This is probably the longest and most ambitious data project I’ve ever worked on. With the covid-19 pandemic, governments across the world increased their spending on several medical equipment and services to fight the spread of the vírus. Portugal was no exception. But how much was spent? And which companies profited with the pandemic? No one seemed to know.
Using R, I’ve scrapped and analyzed all public tenders made since the beginning of February to answer some questions that we thought were prominent given that public money was being spent without the usual important but time-consuming public tenders procedures: who spent the most? Which companies sold the most? And, perhaps even more importantly, on what did the Portuguese government spend its money?
This way, I’ve found out that, by the end of October, Portugal spent 478 million euros fighting the pandemic. The biggest “winner” of these deals was one of the biggest private health groups in the country, followed by a Chinese ventilator manufacturer and a company that used to sell merchandise, but shifted their core business to imported masks.
We felt that this information should not be hidden in complex public tenders portals and excel files, so we decided to build a news application to let everyone explore the data and get a better view of what and where public health institutions, national and local governments were spending our money at.
This investigation was also made in partnership with OCCRP and journalists from other 37 countries. This kind of collaboration helped us compare Portugal’s spending with other European countries and also lead me to another investigations related to fake masks certifications.
But, as the Portuguese partner, I had to tackle a good but harsh problem: Portugal was the country that was publishing more data. What started by being an excel file with 300 contracts, quickly became a dataset of more than 16.000 public tenders as I’ve refined the search on our public tenders website. All the partners agreed that it would be useful to classify all the contracts into nine big categories. But how could I do it with so much data?
I’ve ended up developing a machine learning model to this classification based on the previous 5000 hand-made classifications. I’ve relied on natural language processing techniques to build the model.
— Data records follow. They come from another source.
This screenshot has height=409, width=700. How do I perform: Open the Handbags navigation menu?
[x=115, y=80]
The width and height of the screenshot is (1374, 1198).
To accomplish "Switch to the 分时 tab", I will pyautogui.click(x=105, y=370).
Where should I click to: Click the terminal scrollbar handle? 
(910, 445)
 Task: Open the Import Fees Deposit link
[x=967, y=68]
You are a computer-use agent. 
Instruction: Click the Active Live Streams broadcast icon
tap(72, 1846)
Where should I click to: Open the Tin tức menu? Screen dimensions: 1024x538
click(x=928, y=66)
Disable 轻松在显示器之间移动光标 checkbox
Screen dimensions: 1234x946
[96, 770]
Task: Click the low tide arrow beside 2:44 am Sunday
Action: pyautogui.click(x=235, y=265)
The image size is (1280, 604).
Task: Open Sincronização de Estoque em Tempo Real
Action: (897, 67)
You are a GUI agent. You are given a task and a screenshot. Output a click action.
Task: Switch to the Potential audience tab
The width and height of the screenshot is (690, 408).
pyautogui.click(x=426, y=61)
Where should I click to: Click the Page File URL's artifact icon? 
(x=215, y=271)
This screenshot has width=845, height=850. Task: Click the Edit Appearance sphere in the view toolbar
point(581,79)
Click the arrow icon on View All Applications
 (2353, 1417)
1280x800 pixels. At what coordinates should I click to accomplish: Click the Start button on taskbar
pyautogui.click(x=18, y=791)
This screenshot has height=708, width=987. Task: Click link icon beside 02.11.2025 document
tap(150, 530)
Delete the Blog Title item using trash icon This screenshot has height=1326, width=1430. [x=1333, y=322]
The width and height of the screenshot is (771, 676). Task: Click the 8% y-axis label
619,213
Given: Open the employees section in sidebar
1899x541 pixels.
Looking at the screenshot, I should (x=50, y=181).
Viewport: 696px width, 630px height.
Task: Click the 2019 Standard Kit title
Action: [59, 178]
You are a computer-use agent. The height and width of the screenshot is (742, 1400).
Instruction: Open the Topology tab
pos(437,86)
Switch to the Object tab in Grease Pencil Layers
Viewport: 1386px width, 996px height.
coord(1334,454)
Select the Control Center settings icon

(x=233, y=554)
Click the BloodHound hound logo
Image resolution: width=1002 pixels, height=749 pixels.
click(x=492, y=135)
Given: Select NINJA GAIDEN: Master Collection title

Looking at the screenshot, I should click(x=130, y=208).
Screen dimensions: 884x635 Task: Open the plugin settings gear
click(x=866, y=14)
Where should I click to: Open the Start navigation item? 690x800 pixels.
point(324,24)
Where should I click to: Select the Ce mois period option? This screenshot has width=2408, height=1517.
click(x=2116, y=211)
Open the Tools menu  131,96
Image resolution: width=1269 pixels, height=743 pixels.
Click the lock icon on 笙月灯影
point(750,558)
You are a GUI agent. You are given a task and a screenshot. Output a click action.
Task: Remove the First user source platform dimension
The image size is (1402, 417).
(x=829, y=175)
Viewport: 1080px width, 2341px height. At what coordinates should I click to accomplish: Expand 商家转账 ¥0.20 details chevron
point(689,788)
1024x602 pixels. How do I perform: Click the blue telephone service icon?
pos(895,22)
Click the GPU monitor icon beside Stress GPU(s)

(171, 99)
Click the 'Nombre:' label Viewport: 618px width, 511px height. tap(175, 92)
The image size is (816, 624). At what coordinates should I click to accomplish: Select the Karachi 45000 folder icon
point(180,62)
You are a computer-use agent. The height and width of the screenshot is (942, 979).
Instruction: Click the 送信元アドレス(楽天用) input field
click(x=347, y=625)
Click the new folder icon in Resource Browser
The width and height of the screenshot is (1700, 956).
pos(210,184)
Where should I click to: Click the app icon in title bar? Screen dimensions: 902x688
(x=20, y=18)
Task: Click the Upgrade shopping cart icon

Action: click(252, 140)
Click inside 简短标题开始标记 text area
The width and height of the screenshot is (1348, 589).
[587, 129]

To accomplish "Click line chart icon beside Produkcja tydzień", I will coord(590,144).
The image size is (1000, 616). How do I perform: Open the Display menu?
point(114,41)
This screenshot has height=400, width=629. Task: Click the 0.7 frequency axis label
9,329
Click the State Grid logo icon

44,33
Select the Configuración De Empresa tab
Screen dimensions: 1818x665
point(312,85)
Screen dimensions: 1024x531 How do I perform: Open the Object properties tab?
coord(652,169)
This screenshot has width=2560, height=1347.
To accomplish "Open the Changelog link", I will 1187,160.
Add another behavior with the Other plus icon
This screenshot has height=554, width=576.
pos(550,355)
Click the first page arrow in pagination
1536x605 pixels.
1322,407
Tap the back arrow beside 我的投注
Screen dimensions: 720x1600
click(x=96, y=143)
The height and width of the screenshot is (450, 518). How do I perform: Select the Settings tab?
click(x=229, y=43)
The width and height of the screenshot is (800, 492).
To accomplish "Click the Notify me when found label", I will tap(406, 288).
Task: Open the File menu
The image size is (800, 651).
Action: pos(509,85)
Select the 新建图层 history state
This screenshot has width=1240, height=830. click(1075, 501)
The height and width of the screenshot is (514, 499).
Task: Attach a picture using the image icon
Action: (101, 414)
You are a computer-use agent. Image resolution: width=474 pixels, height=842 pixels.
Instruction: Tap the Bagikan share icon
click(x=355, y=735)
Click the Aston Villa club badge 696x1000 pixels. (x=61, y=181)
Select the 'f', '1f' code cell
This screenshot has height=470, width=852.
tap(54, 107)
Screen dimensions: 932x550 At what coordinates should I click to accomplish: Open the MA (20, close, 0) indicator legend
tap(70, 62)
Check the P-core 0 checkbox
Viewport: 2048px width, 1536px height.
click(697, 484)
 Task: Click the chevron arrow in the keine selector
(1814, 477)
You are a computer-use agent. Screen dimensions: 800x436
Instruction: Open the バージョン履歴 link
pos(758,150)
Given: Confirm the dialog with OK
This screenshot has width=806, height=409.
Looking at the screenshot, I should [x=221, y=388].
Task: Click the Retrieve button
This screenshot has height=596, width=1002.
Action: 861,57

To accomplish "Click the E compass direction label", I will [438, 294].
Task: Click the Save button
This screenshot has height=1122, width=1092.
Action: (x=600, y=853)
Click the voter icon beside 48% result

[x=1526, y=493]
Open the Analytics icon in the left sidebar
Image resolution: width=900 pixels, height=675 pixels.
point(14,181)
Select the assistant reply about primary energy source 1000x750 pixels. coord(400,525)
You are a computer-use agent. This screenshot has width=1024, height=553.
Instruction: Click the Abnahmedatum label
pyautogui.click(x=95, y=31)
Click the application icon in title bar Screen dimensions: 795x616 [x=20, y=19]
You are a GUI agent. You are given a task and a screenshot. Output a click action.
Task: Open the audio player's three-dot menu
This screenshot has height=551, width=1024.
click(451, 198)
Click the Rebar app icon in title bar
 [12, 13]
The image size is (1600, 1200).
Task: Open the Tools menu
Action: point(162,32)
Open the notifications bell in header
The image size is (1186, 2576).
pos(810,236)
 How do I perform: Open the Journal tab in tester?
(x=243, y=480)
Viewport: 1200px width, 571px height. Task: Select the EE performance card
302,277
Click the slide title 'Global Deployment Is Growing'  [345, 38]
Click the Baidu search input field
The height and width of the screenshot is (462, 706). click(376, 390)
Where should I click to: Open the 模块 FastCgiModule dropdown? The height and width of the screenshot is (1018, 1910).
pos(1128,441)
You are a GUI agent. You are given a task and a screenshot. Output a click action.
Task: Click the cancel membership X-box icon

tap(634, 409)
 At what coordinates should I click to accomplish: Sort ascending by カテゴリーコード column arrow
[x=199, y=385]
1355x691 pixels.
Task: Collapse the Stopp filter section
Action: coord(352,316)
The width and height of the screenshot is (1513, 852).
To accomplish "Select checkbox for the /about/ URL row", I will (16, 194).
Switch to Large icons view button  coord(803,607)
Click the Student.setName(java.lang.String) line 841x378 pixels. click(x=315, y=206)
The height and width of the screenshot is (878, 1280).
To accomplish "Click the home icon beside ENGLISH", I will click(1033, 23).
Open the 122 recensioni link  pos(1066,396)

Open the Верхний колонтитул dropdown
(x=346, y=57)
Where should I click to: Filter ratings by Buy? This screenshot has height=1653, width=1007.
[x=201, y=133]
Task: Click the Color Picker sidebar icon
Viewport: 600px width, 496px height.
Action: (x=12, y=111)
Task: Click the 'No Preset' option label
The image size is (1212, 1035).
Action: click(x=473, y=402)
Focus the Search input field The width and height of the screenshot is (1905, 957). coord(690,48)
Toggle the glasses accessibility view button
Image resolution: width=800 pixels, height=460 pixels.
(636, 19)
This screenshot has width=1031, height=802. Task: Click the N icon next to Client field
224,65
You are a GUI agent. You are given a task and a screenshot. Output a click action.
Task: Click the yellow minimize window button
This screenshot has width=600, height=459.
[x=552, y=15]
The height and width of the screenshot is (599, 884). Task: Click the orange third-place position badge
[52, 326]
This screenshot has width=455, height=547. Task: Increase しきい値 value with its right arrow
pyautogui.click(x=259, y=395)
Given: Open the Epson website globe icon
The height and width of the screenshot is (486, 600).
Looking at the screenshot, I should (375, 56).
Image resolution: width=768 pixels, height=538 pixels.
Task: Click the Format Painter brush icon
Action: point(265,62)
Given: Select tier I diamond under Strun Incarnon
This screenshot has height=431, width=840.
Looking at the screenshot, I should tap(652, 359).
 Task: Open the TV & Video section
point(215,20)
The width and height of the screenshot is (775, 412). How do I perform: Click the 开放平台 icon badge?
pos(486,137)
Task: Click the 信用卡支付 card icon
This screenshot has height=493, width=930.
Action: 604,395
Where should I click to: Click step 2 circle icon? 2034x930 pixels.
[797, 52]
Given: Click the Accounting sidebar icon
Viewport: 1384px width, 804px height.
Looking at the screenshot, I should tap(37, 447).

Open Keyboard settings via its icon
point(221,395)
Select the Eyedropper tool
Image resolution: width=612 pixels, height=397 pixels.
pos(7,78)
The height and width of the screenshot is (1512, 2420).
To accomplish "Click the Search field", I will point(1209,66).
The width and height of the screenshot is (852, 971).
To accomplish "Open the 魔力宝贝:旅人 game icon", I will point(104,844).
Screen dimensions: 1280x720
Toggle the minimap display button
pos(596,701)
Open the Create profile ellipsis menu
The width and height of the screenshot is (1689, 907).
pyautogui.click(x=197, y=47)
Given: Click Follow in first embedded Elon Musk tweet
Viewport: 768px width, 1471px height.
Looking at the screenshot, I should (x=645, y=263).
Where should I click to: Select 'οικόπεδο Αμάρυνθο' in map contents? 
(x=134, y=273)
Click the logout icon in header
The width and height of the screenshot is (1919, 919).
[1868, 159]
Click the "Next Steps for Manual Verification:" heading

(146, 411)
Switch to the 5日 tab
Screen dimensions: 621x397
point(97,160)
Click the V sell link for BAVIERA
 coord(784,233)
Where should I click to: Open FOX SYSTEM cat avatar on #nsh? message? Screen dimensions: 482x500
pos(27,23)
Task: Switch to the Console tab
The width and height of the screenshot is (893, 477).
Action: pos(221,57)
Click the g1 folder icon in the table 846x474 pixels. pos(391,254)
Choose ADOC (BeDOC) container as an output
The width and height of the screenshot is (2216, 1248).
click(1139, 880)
It wasn’t perfect - after a lot of o tweaks, it performed better in easier to guess contracts than others, but it saved us a lot of time.
This investigation, which resulted in three articles (published both online and in the print version of the newspaper) and a news app, was very impactful since it shed some light on the business side of the pandemic.
The fact that we also decided to publish a newsapp that allowed everyone to look at their local hospital/local government/school or any other public institution was also very important because it allowed people to scrutinize their local institutions.
For the newsapp, I’ve used vue.js to build everything and plumber package to develop an API with R.